• [WORK ITEM] Among the records that follow, set down only the lines from the one containing "This screenshot has height=643, width=1536." to the one containing "Check the シアトルへの旅", both included, exactly.

• [RECORDS SUPPLIED]
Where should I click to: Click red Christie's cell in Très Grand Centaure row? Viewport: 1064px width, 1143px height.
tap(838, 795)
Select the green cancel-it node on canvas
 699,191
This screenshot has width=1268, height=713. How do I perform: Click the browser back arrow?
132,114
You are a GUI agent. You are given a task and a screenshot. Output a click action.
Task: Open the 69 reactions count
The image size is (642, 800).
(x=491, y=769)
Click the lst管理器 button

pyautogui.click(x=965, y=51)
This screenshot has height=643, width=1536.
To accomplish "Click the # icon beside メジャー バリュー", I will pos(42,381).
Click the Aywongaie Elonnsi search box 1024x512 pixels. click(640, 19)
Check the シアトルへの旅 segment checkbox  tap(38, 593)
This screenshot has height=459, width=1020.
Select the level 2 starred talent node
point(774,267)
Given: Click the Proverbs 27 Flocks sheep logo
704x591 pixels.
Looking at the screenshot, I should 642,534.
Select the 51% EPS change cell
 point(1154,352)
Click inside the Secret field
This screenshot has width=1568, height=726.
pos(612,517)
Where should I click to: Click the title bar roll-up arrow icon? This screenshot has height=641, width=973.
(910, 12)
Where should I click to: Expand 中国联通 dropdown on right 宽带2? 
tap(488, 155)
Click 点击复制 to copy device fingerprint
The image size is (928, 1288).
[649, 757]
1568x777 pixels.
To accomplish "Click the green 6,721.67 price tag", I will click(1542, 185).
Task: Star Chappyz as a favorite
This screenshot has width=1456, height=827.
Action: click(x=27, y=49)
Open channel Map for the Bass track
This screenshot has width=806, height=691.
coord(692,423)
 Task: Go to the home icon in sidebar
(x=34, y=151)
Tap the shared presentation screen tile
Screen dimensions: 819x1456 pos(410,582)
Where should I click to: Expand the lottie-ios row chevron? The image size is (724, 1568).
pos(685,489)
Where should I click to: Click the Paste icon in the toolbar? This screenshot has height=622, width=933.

• [WRITTEN SOLUTION]
This screenshot has height=643, width=1536.
To accomplish "Click the # icon beside メジャー バリュー", I will pos(42,381).
Click the Aywongaie Elonnsi search box 1024x512 pixels. click(640, 19)
Check the シアトルへの旅 segment checkbox  tap(38, 593)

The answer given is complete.